═════ EXCERTO FORNECIDO ═════
Com efeito, alegou desde logo o recorrente, ter-se
decidido no Acórdão recorrido não ser de considerar alteração substancial dos
factos a condenação pelo crime de tráfico agravado p. e p. pelos artigos 23º,
nº 1 e 27º, do Decreto-Lei 430//83, quando a acusação imputava ao arguido
exclusivamente o crime do artigo 23º referido, contrariamente, no Acórdão
invocado como fundamento, fora decidido que idêntica alteração da incriminação
constituía 'alteração substancial', só possível cumpridas as formalidades do
artigo 359º, nº 2, do Código de Processo Penal (CPP).
Proferido em 7 de Outubro de 1992 (fls. 29/32), Acórdão
interlocutório - constatando apreciarem ambos os arestos '... a mesma questão de
direito (enquadra-se ou não na figura da alteração substancial da acusação a
requalificação jurídica, em julgamento ou por via de recurso, da matéria de
facto constante daquela), à luz dos mesmos preceitos legais (o actual Código de
Processo Penal e o Decreto-Lei 430/83)' - foi determinado nesse Acórdão o
prosseguimento do recurso.
Das respectivas alegações, apresentadas nos termos do
artigo 442º, nº 2 do CPP, fez o recorrente constar, entre outras, as seguintes
conclusões:
'a razão de ser da proibição de alteração substancial da sentença face à
acusação ou pronúncia visa proteger de modo intenso o princípio constitucional
do contraditório (artigo 32º, nº 5 da CRP e artigos 61º, nº 1, alínea b) e 327º
do CPP), o qual abrange hoje também o tratamento dado à matéria de facto para o
efeito de a subsumir aos preceitos incriminadores; uma interpretação do aludido
princípio ou da sua concretização prática no domínio em apreço - que é o dos
artigos 358º e 379º, alínea b) do CPP - que restringisse o seu âmbito de
protecção apenas à vertente fáctica - proibição de novos factos - obliterando a
sua dimensão jurídica - proibição de novas imputações - seria proibida pela
própria constituição - artigo 18º, nº 2 da CRP.'
2. Através de Acórdão de 27 de Janeiro de 1993 (fls.
═════
INSTRUÇÃO: Transcreva na íntegra o excerto do acórdão, sem alterar uma única palavra. Baseie-se apenas no excerto do acórdão.
═════ MATERIAL FORNECIDO ═════
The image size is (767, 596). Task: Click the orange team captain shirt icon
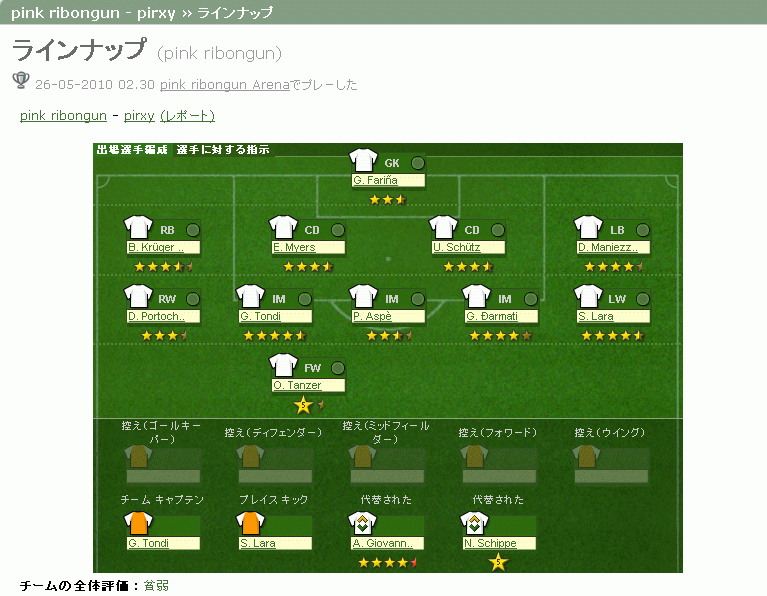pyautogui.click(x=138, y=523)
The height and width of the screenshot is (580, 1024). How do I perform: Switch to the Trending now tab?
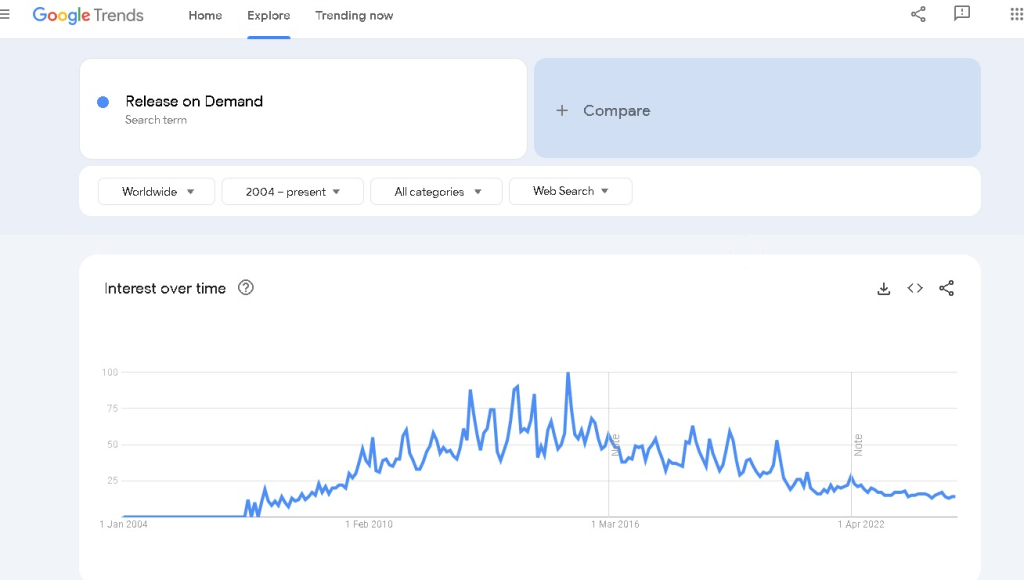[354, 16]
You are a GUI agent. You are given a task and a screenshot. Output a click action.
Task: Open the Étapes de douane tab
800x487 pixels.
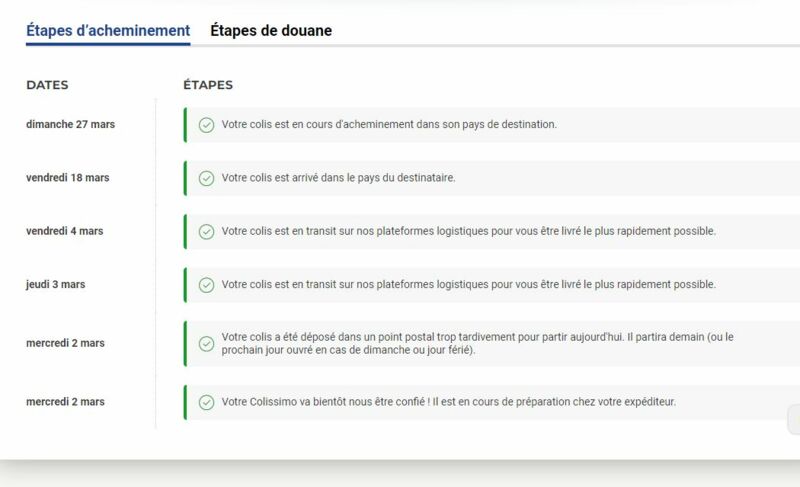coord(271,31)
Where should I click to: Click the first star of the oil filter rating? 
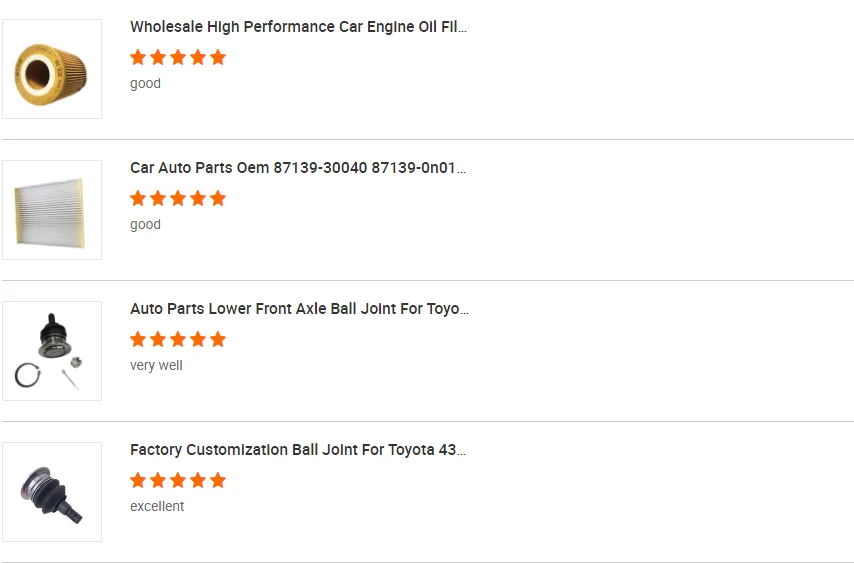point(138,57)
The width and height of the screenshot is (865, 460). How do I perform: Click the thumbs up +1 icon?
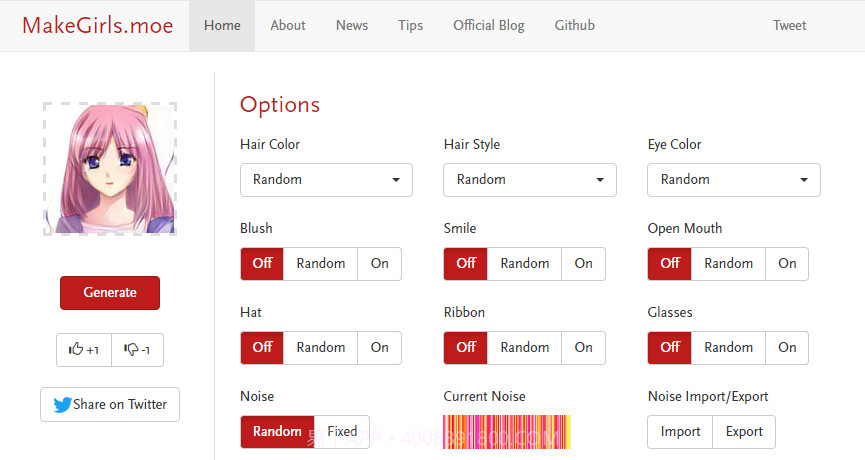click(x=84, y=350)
═════
═════ MATERIAL FORNECIDO ═════
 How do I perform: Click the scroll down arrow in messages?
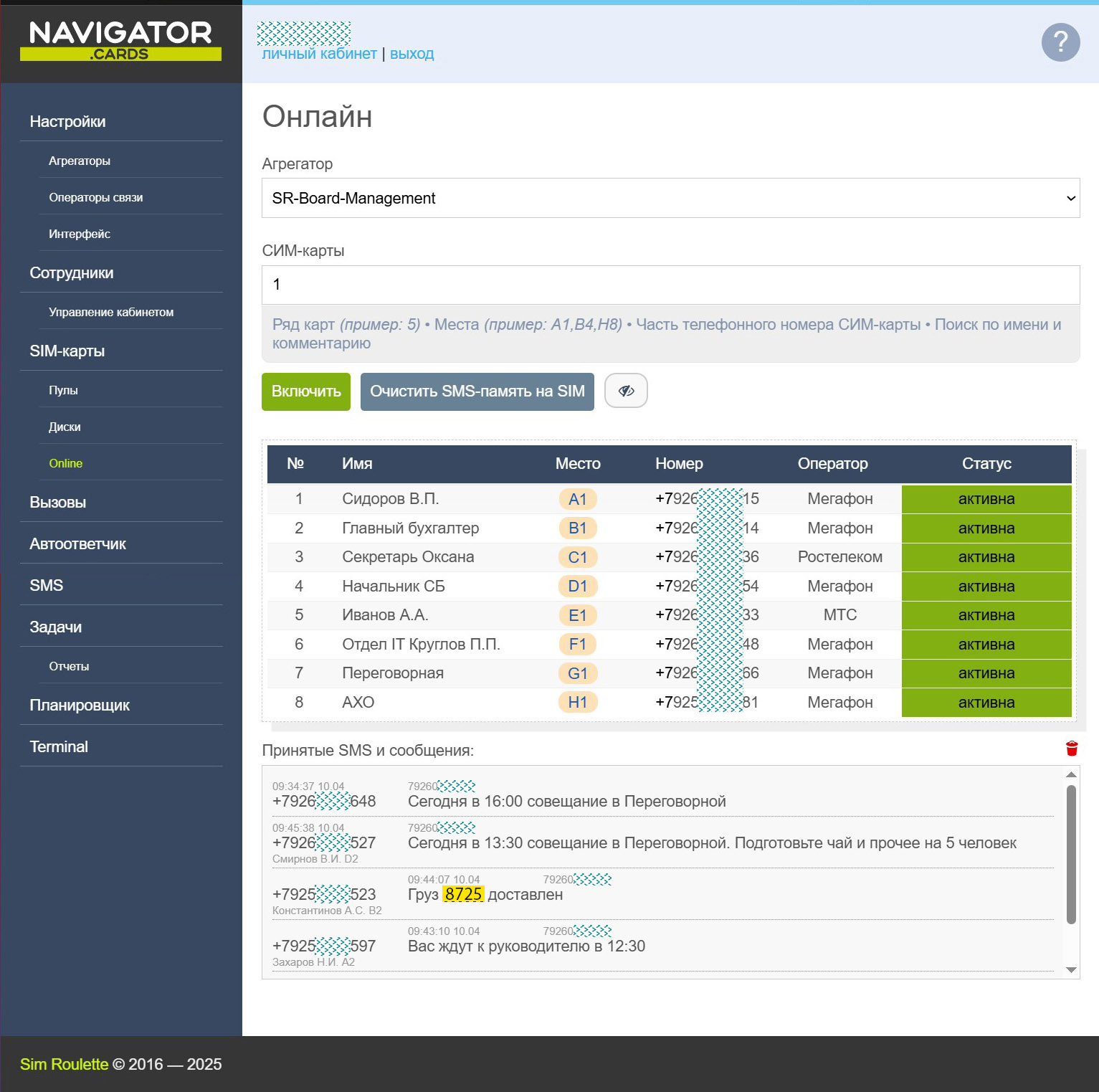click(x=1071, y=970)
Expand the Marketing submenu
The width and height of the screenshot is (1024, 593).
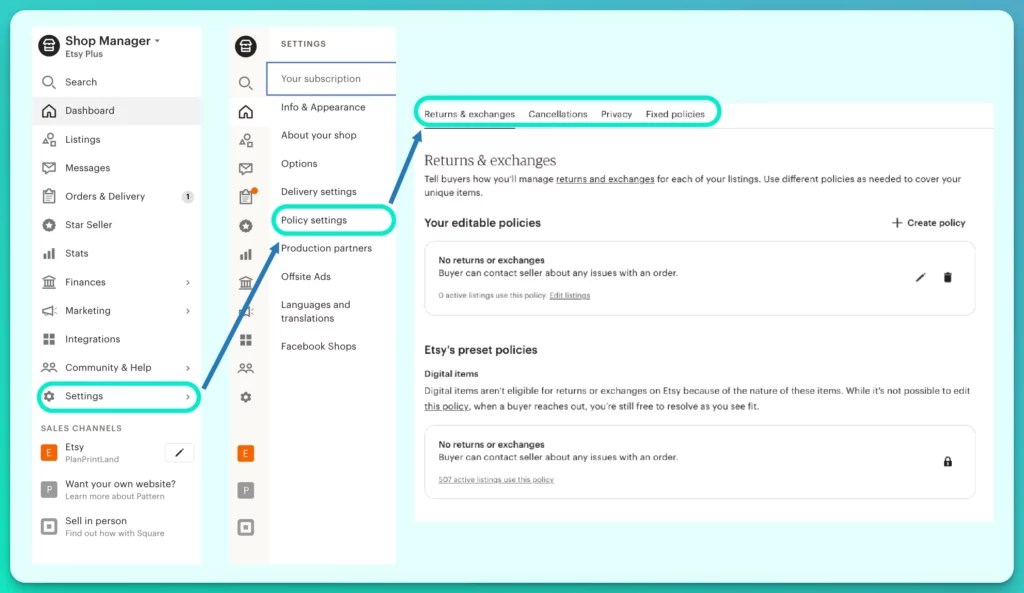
═════
RESPOSTA ESCRITA:
Com efeito, alegou desde logo o recorrente, ter-se
decidido no Acórdão recorrido não ser de considerar alteração substancial dos
factos a condenação pelo crime de tráfico agravado p. e p. pelos artigos 23º,
nº 1 e 27º, do Decreto-Lei 430//83, quando a acusação imputava ao arguido
exclusivamente o crime do artigo 23º referido, contrariamente, no Acórdão
invocado como fundamento, fora decidido que idêntica alteração da incriminação
constituía 'alteração substancial', só possível cumpridas as formalidades do
artigo 359º, nº 2, do Código de Processo Penal (CPP).
Proferido em 7 de Outubro de 1992 (fls. 29/32), Acórdão
interlocutório - constatando apreciarem ambos os arestos '... a mesma questão de
direito (enquadra-se ou não na figura da alteração substancial da acusação a
requalificação jurídica, em julgamento ou por via de recurso, da matéria de
facto constante daquela), à luz dos mesmos preceitos legais (o actual Código de
Processo Penal e o Decreto-Lei 430/83)' - foi determinado nesse Acórdão o
prosseguimento do recurso.
Das respectivas alegações, apresentadas nos termos do
artigo 442º, nº 2 do CPP, fez o recorrente constar, entre outras, as seguintes
conclusões:
'a razão de ser da proibição de alteração substancial da sentença face à
acusação ou pronúncia visa proteger de modo intenso o princípio constitucional
do contraditório (artigo 32º, nº 5 da CRP e artigos 61º, nº 1, alínea b) e 327º
do CPP), o qual abrange hoje também o tratamento dado à matéria de facto para o
efeito de a subsumir aos preceitos incriminadores; uma interpretação do aludido
princípio ou da sua concretização prática no domínio em apreço - que é o dos
artigos 358º e 379º, alínea b) do CPP - que restringisse o seu âmbito de
protecção apenas à vertente fáctica - proibição de novos factos - obliterando a
sua dimensão jurídica - proibição de novas imputações - seria proibida pela
própria constituição - artigo 18º, nº 2 da CRP.'
2. Através de Acórdão de 27 de Janeiro de 1993 (fls.